(REQUIRED WORK): For this item, repeat the material exactly while omitting its pictures.

+ + + + +

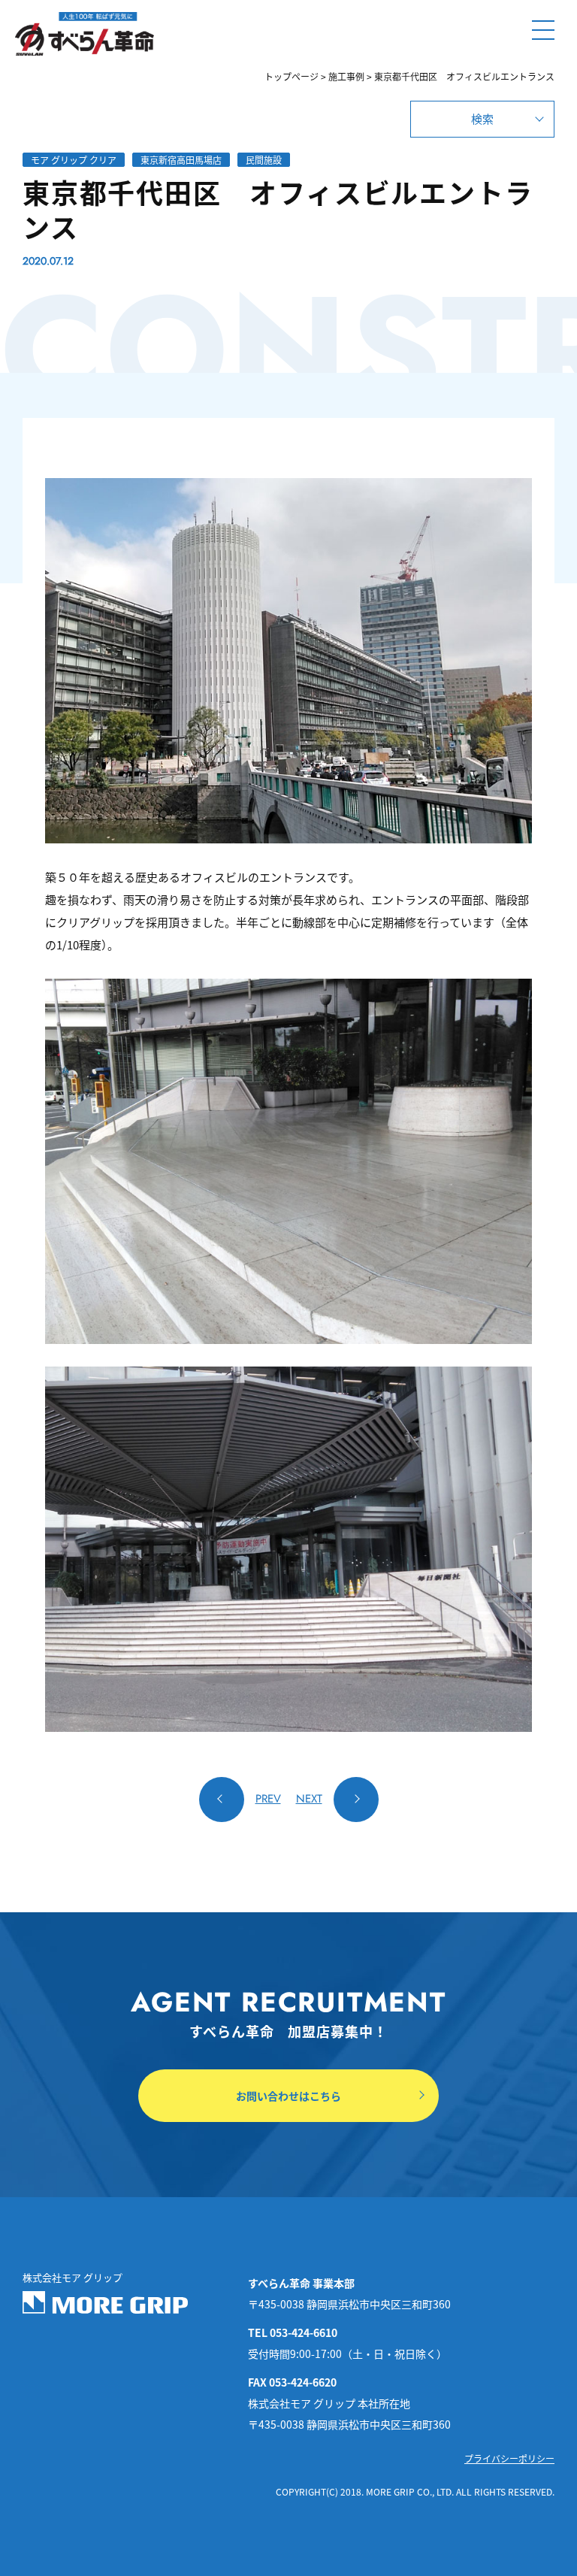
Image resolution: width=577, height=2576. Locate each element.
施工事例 (346, 76)
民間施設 (264, 159)
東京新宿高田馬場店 (181, 159)
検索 (482, 118)
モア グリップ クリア (73, 159)
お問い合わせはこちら (288, 2095)
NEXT (309, 1798)
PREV (268, 1798)
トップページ (291, 76)
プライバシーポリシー (509, 2458)
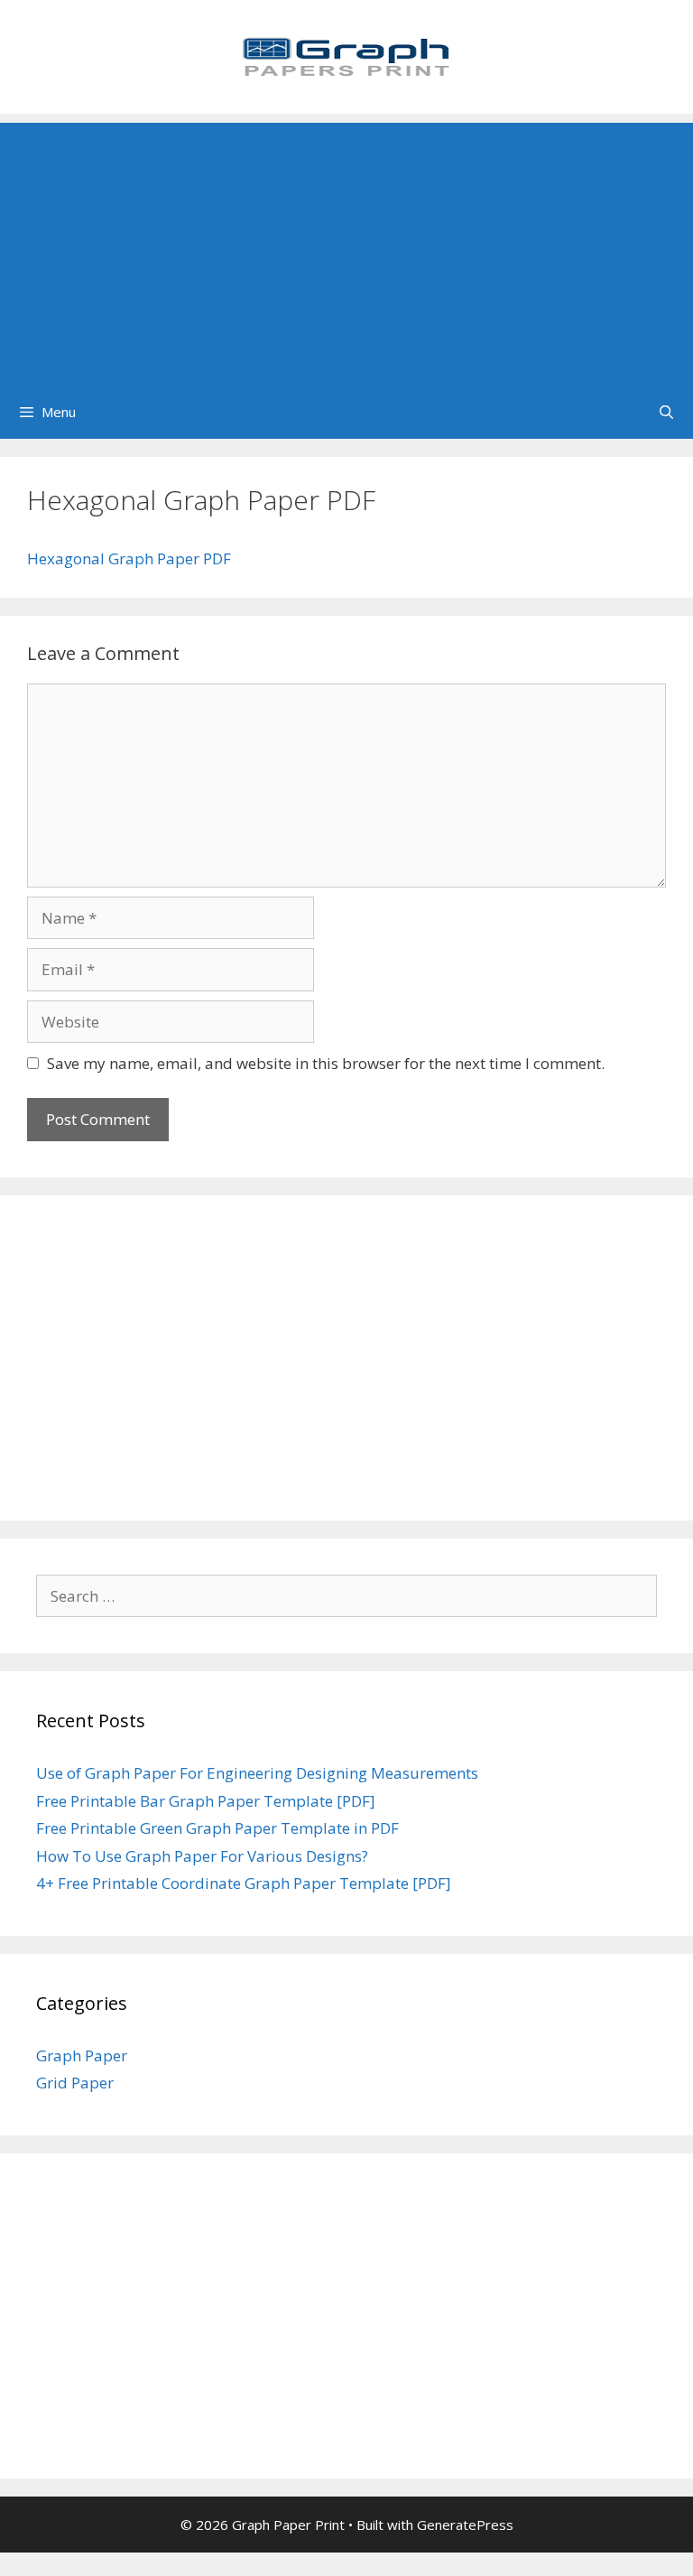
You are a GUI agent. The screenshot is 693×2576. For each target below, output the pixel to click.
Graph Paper (81, 2055)
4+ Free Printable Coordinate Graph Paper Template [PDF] (243, 1883)
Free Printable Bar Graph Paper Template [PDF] (205, 1800)
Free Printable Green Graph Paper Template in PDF (217, 1828)
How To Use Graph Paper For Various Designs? (202, 1856)
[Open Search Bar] (666, 412)
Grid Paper (75, 2082)
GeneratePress (465, 2525)
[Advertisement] (346, 249)
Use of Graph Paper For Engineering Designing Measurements (257, 1772)
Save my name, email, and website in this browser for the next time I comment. (326, 1063)
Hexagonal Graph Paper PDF (129, 558)
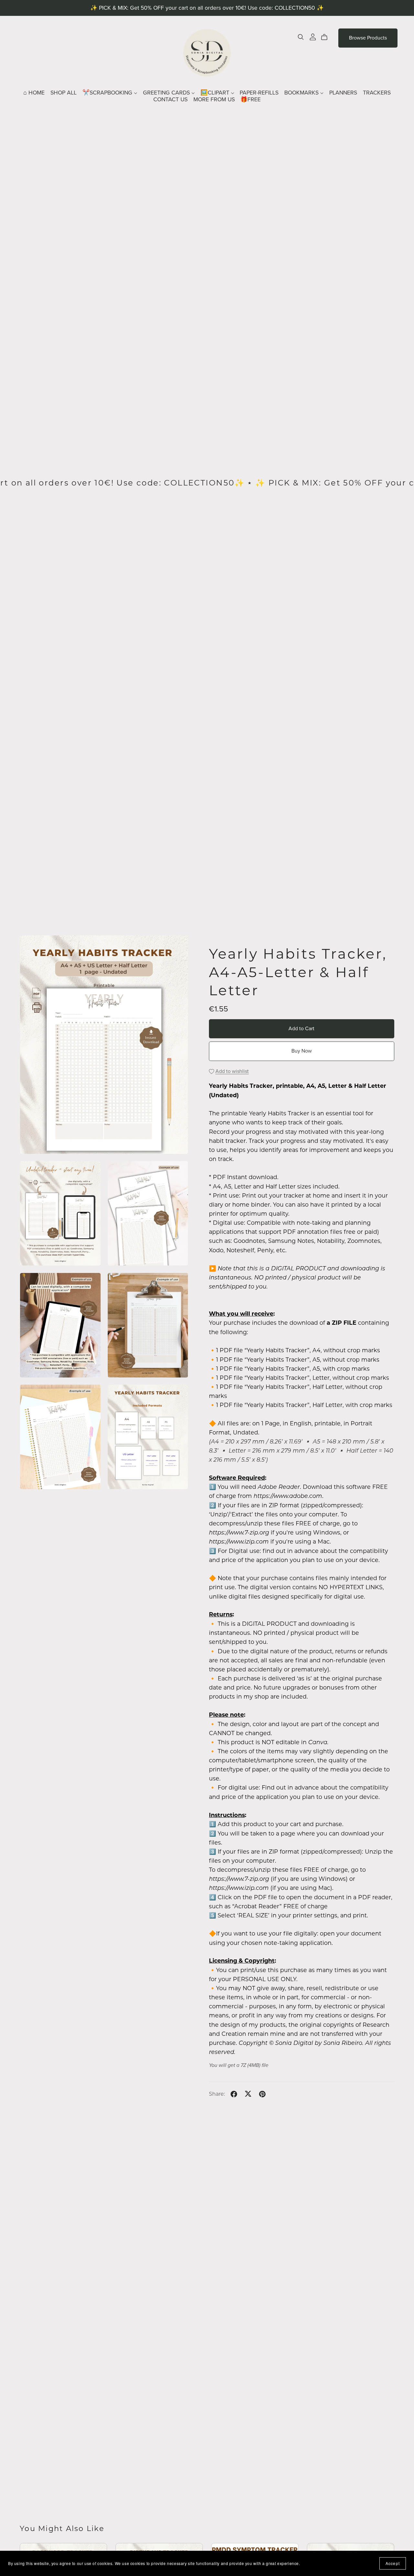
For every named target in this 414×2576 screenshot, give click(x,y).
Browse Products (368, 38)
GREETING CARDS (167, 92)
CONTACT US (170, 99)
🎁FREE (250, 99)
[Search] (301, 37)
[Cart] (326, 37)
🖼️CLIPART (216, 92)
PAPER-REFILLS (259, 92)
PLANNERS (343, 92)
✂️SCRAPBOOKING (108, 92)
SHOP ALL (63, 92)
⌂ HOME (34, 92)
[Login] (313, 36)
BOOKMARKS (302, 92)
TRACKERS (377, 92)
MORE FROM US (214, 99)
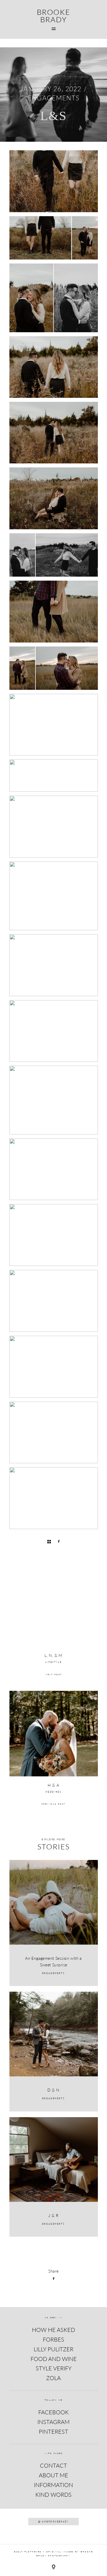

+ + + + +

(SOLUTION TO THE EXERCISE):
Image resolution: width=577, height=2576. Locate each element.
施工事例 (346, 76)
民間施設 (264, 159)
東京新宿高田馬場店 (181, 159)
検索 (482, 118)
モア グリップ クリア (73, 159)
お問い合わせはこちら (288, 2095)
NEXT (309, 1798)
PREV (268, 1798)
トップページ (291, 76)
プライバシーポリシー (509, 2458)
You are a GUI agent. The screenshot is 693×2576. For each target below, output the pixel to click.
Graph Paper (81, 2055)
4+ Free Printable Coordinate Graph Paper Template [PDF] (243, 1883)
Free Printable Bar Graph Paper Template [PDF] (205, 1800)
Free Printable Green Graph Paper Template in PDF (217, 1828)
How To Use Graph Paper For Various Designs? (202, 1856)
[Open Search Bar] (666, 412)
Grid Paper (75, 2082)
GeneratePress (465, 2525)
[Advertisement] (346, 249)
Use of Graph Paper For Engineering Designing Measurements (257, 1772)
Save my name, email, and website in this browser for the next time I comment. (326, 1063)
Hexagonal Graph Paper PDF (129, 558)
For every named target in this 414×2576 screenshot, give click(x,y).
Browse Products (368, 38)
GREETING CARDS (167, 92)
CONTACT US (170, 99)
🎁FREE (250, 99)
[Search] (301, 37)
[Cart] (326, 37)
🖼️CLIPART (216, 92)
PAPER-REFILLS (259, 92)
PLANNERS (343, 92)
✂️SCRAPBOOKING (108, 92)
SHOP ALL (63, 92)
⌂ HOME (34, 92)
[Login] (313, 36)
BOOKMARKS (302, 92)
TRACKERS (377, 92)
MORE FROM US (214, 99)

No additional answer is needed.